----- RECORDS SHOWN
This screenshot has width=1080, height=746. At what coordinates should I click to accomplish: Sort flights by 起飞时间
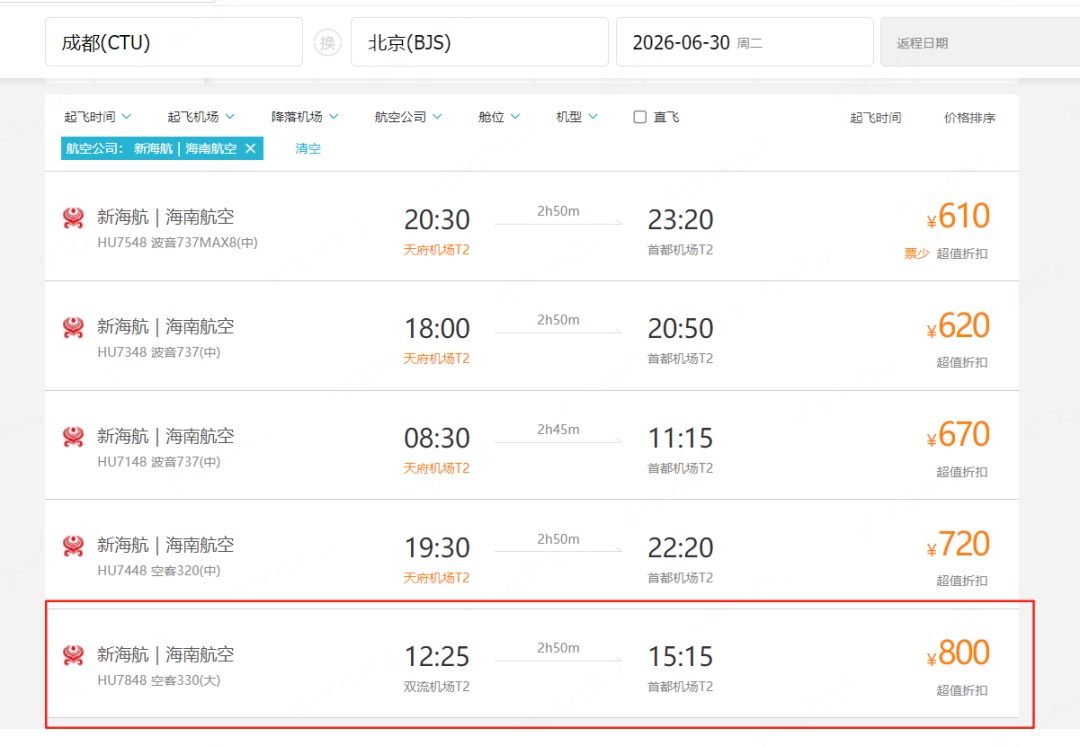point(875,118)
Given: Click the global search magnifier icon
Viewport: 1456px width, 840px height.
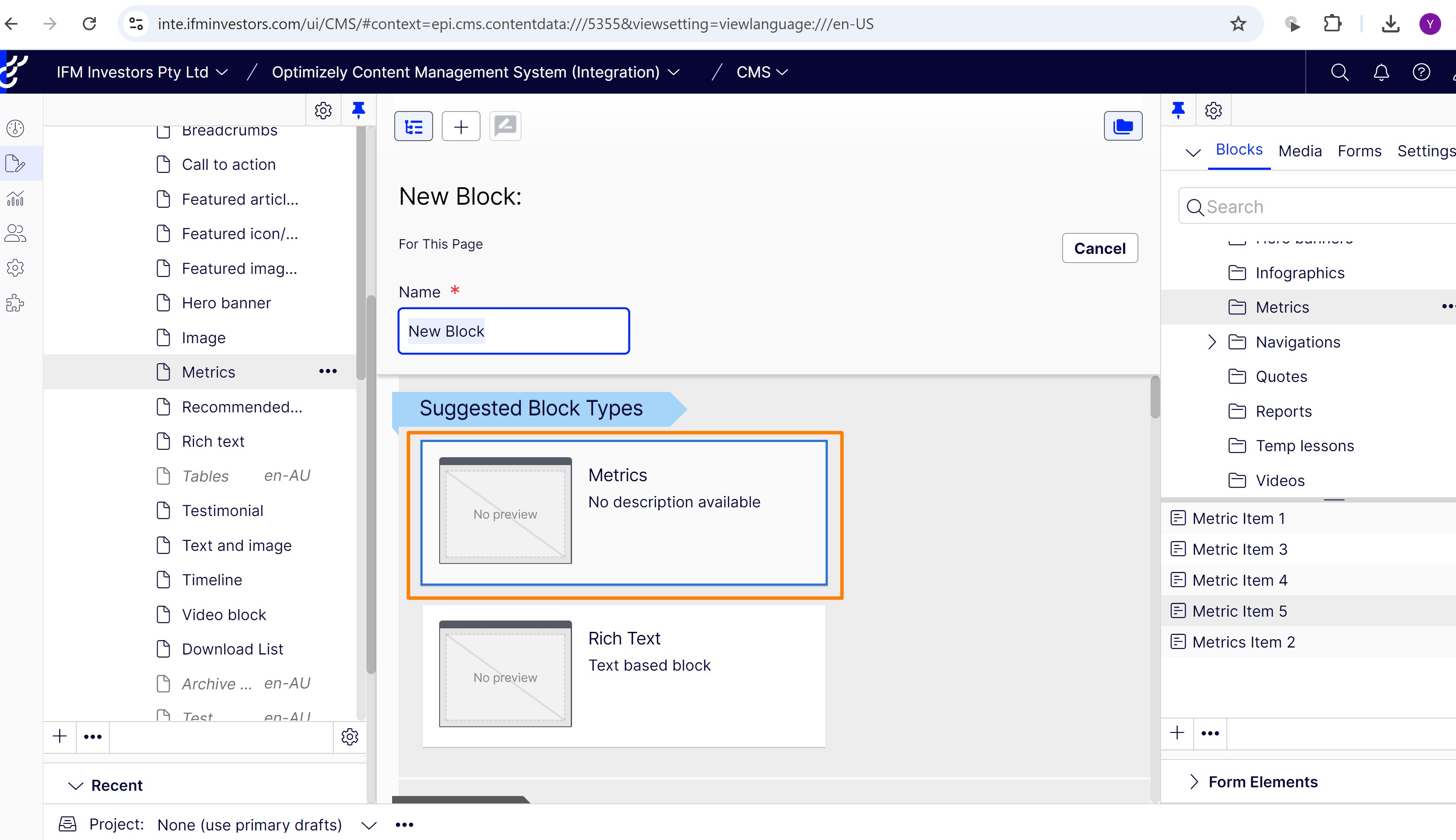Looking at the screenshot, I should click(1339, 72).
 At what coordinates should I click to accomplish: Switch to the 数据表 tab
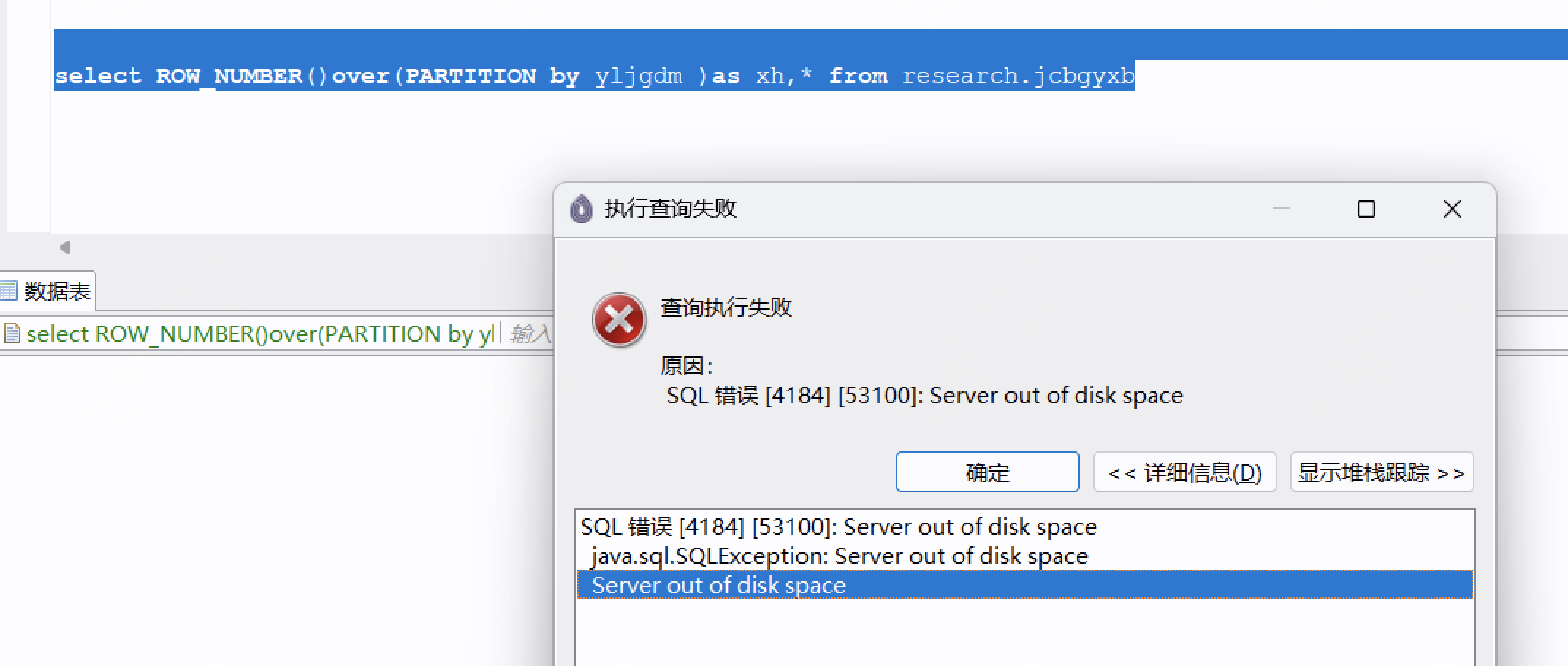[x=56, y=292]
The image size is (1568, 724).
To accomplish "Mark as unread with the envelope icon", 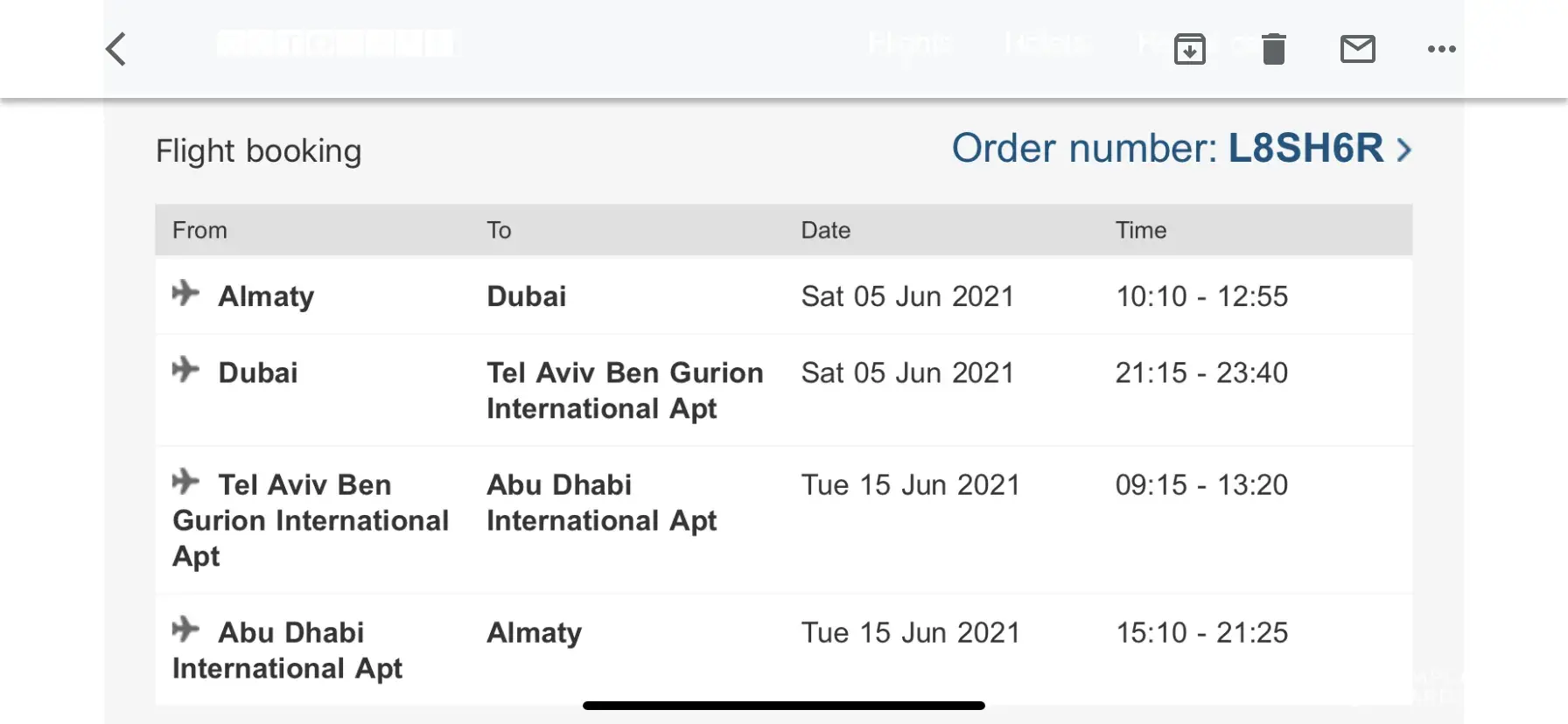I will [1357, 49].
----------
*THE EXERCISE*: Identify every line in the entries above that contains the string "coordinates", matching case exactly, and copy each of those lines.

*RESULT OF THIS TASK*:
This screenshot has width=1080, height=746. At what coordinates should I click to accomplish: Sort flights by 起飞时间
 At what coordinates should I click to accomplish: Switch to the 数据表 tab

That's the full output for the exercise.